• Aim of the task
All lines with the word "checkbox" in the material below are required.

########

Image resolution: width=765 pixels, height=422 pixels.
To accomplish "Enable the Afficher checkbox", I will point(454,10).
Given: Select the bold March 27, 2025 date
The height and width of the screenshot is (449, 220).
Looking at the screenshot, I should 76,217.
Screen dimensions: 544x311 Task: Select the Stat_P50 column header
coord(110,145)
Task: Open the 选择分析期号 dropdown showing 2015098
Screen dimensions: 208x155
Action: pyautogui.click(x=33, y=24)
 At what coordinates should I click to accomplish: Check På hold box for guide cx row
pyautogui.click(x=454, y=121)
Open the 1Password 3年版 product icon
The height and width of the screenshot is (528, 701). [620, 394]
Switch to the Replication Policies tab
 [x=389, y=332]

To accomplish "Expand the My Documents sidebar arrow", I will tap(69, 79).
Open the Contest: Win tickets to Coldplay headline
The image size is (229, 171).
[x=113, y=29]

########

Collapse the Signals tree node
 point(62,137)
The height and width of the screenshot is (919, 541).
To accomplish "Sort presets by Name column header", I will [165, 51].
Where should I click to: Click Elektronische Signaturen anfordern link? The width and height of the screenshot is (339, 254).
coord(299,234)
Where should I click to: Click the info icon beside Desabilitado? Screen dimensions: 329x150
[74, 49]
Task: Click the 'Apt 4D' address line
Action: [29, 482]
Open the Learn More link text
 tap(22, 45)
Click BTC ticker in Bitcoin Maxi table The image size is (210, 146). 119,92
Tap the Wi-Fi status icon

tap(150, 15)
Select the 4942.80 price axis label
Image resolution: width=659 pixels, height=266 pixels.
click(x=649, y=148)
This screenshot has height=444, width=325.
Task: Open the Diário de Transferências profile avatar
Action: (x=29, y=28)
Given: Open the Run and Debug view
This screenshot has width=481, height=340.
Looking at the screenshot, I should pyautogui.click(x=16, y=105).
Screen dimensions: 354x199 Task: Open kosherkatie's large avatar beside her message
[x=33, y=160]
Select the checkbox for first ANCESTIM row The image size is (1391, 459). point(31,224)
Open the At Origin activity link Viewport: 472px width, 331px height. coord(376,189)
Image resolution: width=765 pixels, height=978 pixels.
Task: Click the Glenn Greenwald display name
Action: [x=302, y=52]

########

• Result
To accomplish "Enable the Afficher checkbox", I will point(454,10).
Select the checkbox for first ANCESTIM row The image size is (1391, 459). point(31,224)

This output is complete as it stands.